## Action item
Could the lines from the top of the material to the line that contains "Task: Click the progress bar of ภาษาไทย row" be retyped exactly, both included and pictures omitted?

[Exercise data — start]

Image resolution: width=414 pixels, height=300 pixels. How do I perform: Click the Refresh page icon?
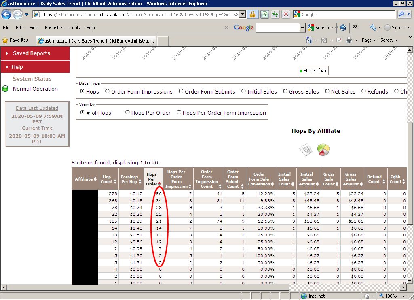[275, 15]
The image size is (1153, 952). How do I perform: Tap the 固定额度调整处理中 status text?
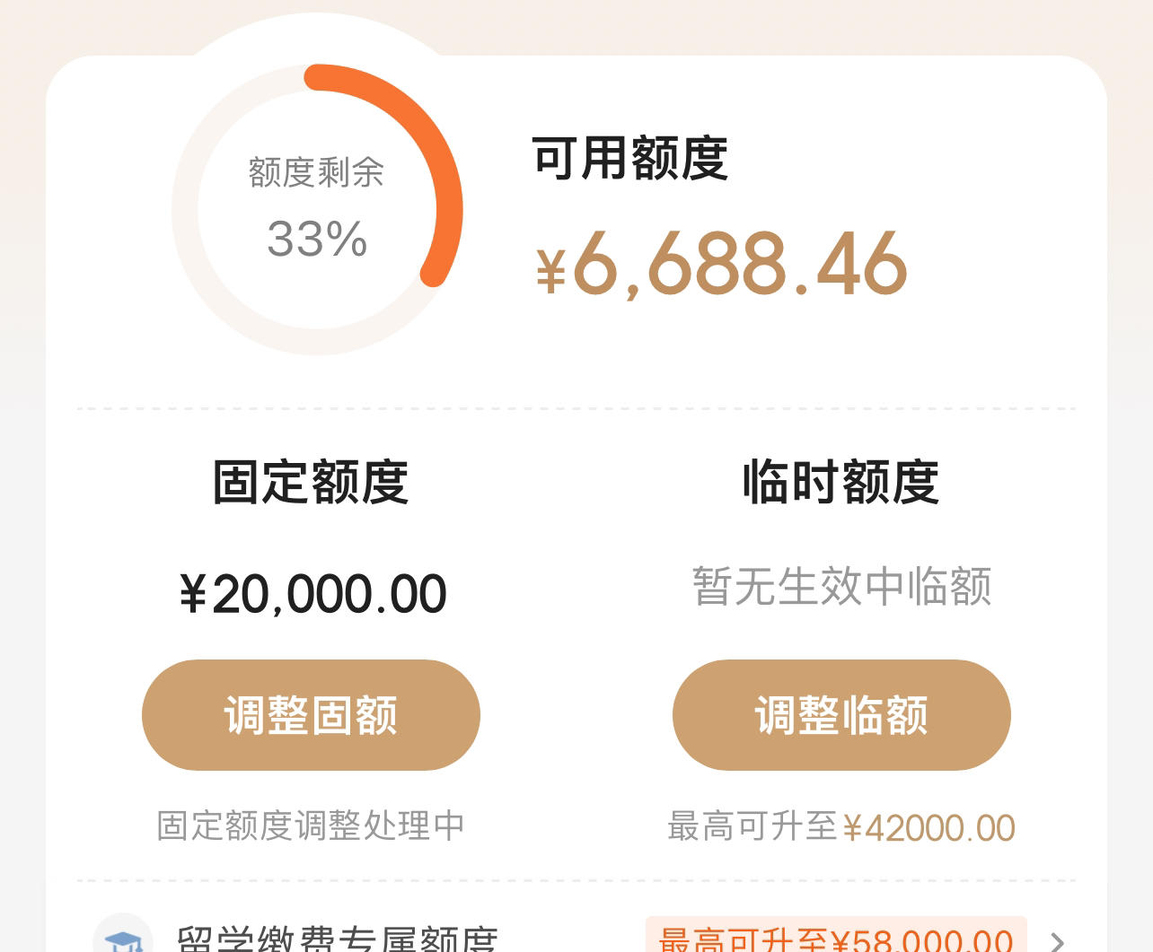click(311, 825)
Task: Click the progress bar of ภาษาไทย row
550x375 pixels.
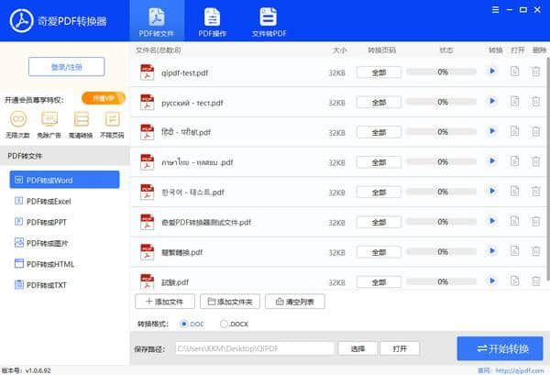Action: coord(443,161)
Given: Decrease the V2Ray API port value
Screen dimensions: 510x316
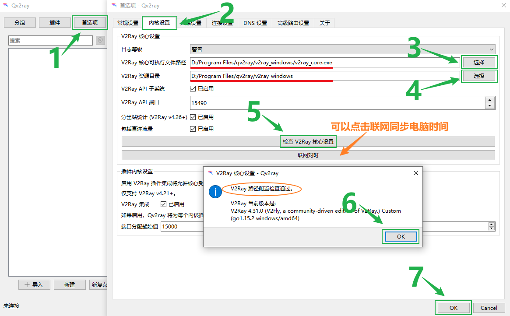Looking at the screenshot, I should click(490, 106).
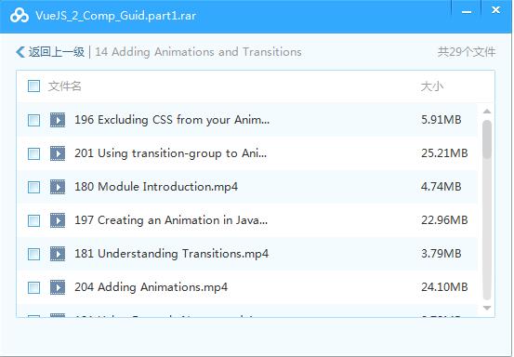514x357 pixels.
Task: Minimize the archive preview window
Action: 467,11
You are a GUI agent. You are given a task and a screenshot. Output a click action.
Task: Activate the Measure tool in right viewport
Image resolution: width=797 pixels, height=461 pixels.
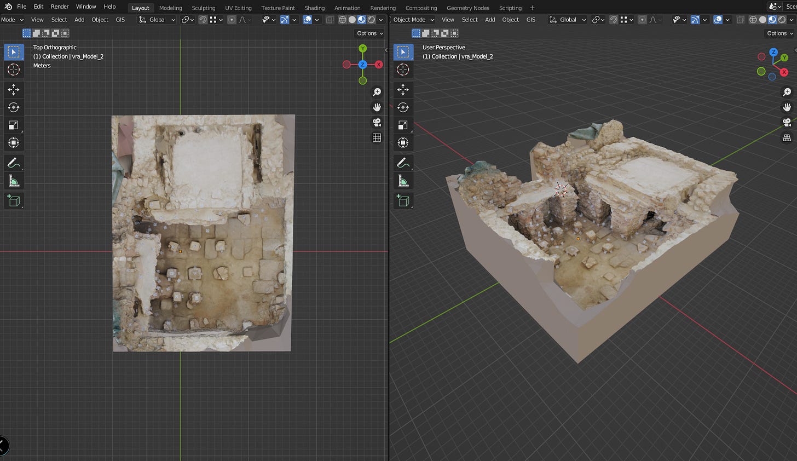[403, 181]
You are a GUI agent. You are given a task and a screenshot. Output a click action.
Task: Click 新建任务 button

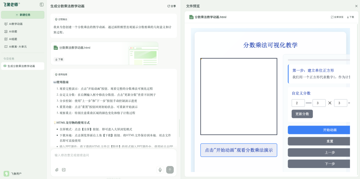point(23,15)

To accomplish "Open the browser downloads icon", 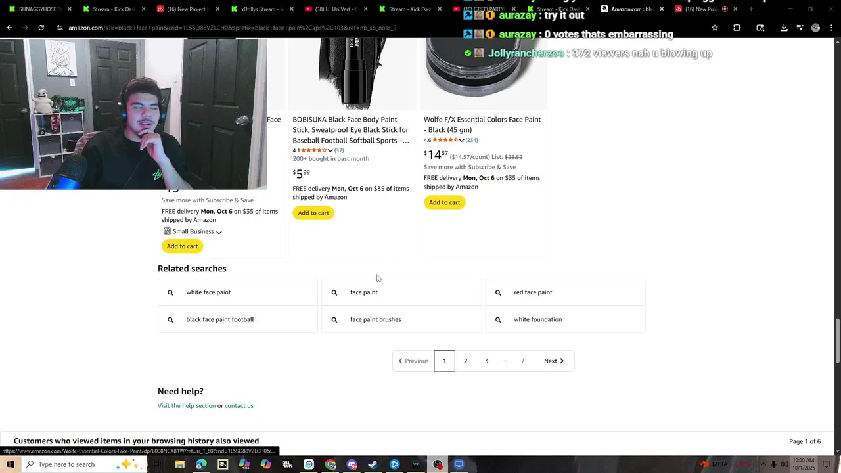I will pyautogui.click(x=784, y=28).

[Exercise data — finish]

## Exercise solution
Image resolution: width=414 pixels, height=300 pixels. How do I perform: Click the Refresh page icon?
[275, 15]
The image size is (1153, 952). How do I perform: Tap the 固定额度调整处理中 status text?
click(311, 825)
Task: Click the progress bar of ภาษาไทย row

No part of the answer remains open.